Hidden beneath tarpaulins in the backyard of a house in Danao City,
Cebu, Lito puts the finishing touches on a replica .45-caliber Colt
Officer’s Model pistol. It will join the more than 600,000 illegal guns
in circulation in a country where the homicide rate outstrips the US.
The money he makes from guns supplements his income as a farmer and
helped Lito, 52, send two children to college. Still, he thinks often of
the suffering that may come from a craft he learned from an uncle and
older brother.
“I worry that the firearms I make may be ending up in the wrong
hands,” said Lito, a soft-spoken man dressed in loose jeans and
slippers, who asked not to be identified in full given the nature of his
work. “If there were other opportunities, I will stop making guns.”

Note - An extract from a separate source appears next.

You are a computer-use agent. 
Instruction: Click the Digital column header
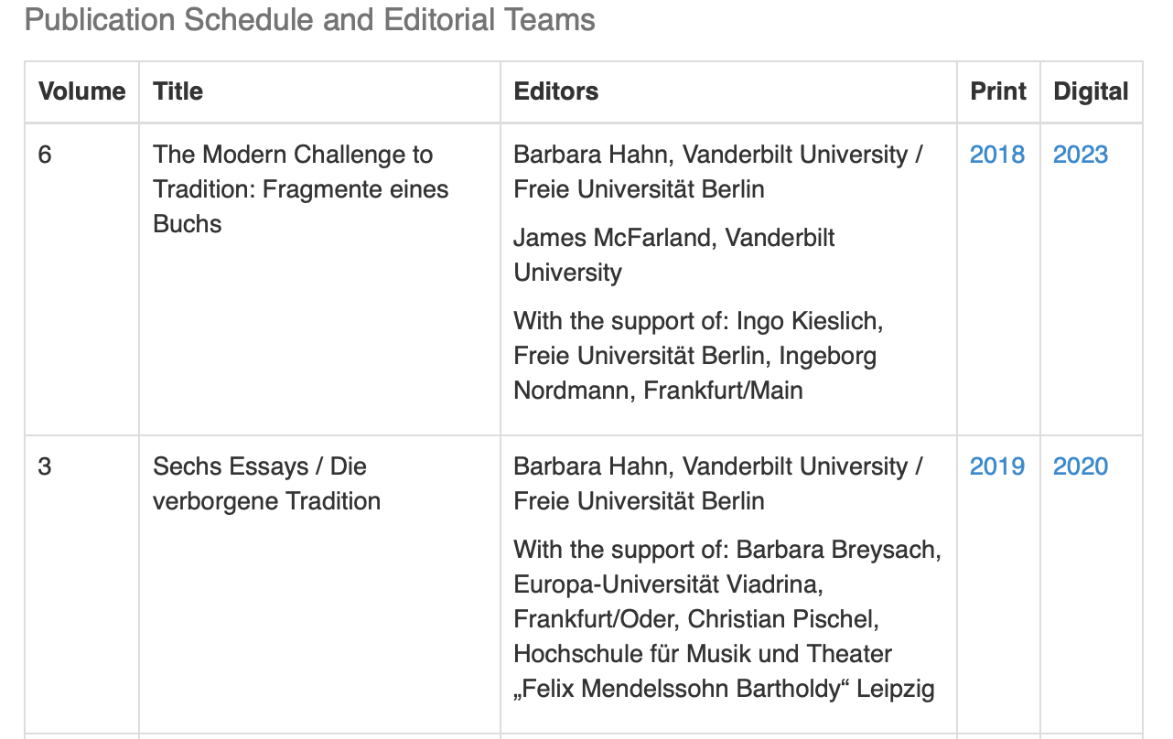[x=1091, y=91]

Lito, who will sell the pistol that took him a month to make for
P6,000 ($133) – about three-quarters of the monthly minimum wage – is
one of 6,000 illegal gunmakers the Danao government is seeking to
regulate. City officials want to move them into legalized factories
before demand for illicit firearms picks up ahead of nationwide
elections in 2016 in a country with a history of vote-related violence.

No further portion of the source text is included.